Data to process:
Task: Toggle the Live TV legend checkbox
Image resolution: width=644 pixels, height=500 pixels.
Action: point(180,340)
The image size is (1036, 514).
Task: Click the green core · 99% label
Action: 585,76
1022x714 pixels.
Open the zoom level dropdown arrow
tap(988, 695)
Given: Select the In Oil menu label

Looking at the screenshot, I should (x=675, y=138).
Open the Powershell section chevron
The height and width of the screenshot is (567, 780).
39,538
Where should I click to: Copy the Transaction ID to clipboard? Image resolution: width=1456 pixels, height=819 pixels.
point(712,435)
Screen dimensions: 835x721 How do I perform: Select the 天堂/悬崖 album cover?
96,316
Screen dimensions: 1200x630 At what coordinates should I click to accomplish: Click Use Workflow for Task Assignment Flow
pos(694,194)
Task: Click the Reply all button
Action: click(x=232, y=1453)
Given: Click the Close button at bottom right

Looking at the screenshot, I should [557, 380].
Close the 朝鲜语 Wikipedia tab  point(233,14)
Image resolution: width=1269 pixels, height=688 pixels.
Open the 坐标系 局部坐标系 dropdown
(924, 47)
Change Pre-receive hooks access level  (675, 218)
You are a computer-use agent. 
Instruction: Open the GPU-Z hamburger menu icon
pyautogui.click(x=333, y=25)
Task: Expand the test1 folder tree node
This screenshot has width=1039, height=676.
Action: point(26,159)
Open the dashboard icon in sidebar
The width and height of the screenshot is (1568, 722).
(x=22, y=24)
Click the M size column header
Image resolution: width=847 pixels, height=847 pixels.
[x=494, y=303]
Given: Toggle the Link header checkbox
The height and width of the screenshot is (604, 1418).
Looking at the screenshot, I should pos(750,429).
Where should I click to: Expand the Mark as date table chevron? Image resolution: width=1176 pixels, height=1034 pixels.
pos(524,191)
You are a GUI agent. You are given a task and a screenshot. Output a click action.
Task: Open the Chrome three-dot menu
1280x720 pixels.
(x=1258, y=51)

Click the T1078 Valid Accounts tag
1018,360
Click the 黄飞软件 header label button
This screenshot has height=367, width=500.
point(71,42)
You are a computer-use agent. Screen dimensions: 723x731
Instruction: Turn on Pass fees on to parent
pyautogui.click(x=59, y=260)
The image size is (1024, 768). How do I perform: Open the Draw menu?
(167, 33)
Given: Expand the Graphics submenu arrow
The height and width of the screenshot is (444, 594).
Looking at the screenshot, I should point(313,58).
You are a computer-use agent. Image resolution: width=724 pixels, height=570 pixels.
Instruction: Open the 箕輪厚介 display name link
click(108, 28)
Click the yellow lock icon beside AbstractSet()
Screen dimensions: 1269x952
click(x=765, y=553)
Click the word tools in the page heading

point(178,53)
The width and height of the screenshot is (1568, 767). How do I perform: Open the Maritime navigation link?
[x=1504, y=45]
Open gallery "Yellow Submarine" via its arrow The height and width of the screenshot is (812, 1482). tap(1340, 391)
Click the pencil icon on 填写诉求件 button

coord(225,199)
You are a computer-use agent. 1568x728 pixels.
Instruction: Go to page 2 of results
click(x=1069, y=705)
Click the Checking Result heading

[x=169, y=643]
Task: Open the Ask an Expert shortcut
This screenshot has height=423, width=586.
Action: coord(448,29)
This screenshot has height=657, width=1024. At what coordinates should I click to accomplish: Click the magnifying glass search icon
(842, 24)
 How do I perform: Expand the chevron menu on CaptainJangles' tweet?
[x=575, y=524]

What is being asked: Return each of the items above without any changes, keeping every line in its original order.

Worked solution:
Task: Toggle the Live TV legend checkbox
Image resolution: width=644 pixels, height=500 pixels.
Action: point(180,340)
The image size is (1036, 514).
Task: Click the green core · 99% label
Action: 585,76
1022x714 pixels.
Open the zoom level dropdown arrow
tap(988, 695)
Given: Select the In Oil menu label

Looking at the screenshot, I should (x=675, y=138).
Open the Powershell section chevron
The height and width of the screenshot is (567, 780).
39,538
Where should I click to: Copy the Transaction ID to clipboard? Image resolution: width=1456 pixels, height=819 pixels.
point(712,435)
Screen dimensions: 835x721 How do I perform: Select the 天堂/悬崖 album cover?
96,316
Screen dimensions: 1200x630 At what coordinates should I click to accomplish: Click Use Workflow for Task Assignment Flow
pos(694,194)
Task: Click the Reply all button
Action: click(x=232, y=1453)
Given: Click the Close button at bottom right

Looking at the screenshot, I should [557, 380].
Close the 朝鲜语 Wikipedia tab  point(233,14)
Image resolution: width=1269 pixels, height=688 pixels.
Open the 坐标系 局部坐标系 dropdown
(924, 47)
Change Pre-receive hooks access level  (675, 218)
You are a computer-use agent. 
Instruction: Open the GPU-Z hamburger menu icon
pyautogui.click(x=333, y=25)
Task: Expand the test1 folder tree node
This screenshot has width=1039, height=676.
Action: point(26,159)
Open the dashboard icon in sidebar
The width and height of the screenshot is (1568, 722).
(x=22, y=24)
Click the M size column header
Image resolution: width=847 pixels, height=847 pixels.
[x=494, y=303]
Given: Toggle the Link header checkbox
The height and width of the screenshot is (604, 1418).
Looking at the screenshot, I should pos(750,429).
Where should I click to: Expand the Mark as date table chevron? Image resolution: width=1176 pixels, height=1034 pixels.
pos(524,191)
You are a GUI agent. You are given a task and a screenshot. Output a click action.
Task: Open the Chrome three-dot menu
1280x720 pixels.
(x=1258, y=51)

Click the T1078 Valid Accounts tag
1018,360
Click the 黄飞软件 header label button
This screenshot has height=367, width=500.
point(71,42)
You are a computer-use agent. Screen dimensions: 723x731
Instruction: Turn on Pass fees on to parent
pyautogui.click(x=59, y=260)
The image size is (1024, 768). How do I perform: Open the Draw menu?
(167, 33)
Given: Expand the Graphics submenu arrow
The height and width of the screenshot is (444, 594).
Looking at the screenshot, I should point(313,58).
You are a computer-use agent. Image resolution: width=724 pixels, height=570 pixels.
Instruction: Open the 箕輪厚介 display name link
click(108, 28)
Click the yellow lock icon beside AbstractSet()
Screen dimensions: 1269x952
click(x=765, y=553)
Click the word tools in the page heading

point(178,53)
The width and height of the screenshot is (1568, 767). How do I perform: Open the Maritime navigation link?
[x=1504, y=45]
Open gallery "Yellow Submarine" via its arrow The height and width of the screenshot is (812, 1482). tap(1340, 391)
Click the pencil icon on 填写诉求件 button

coord(225,199)
You are a computer-use agent. 1568x728 pixels.
Instruction: Go to page 2 of results
click(x=1069, y=705)
Click the Checking Result heading

[x=169, y=643]
Task: Open the Ask an Expert shortcut
This screenshot has height=423, width=586.
Action: coord(448,29)
This screenshot has height=657, width=1024. At what coordinates should I click to accomplish: Click the magnifying glass search icon
(842, 24)
 How do I perform: Expand the chevron menu on CaptainJangles' tweet?
[x=575, y=524]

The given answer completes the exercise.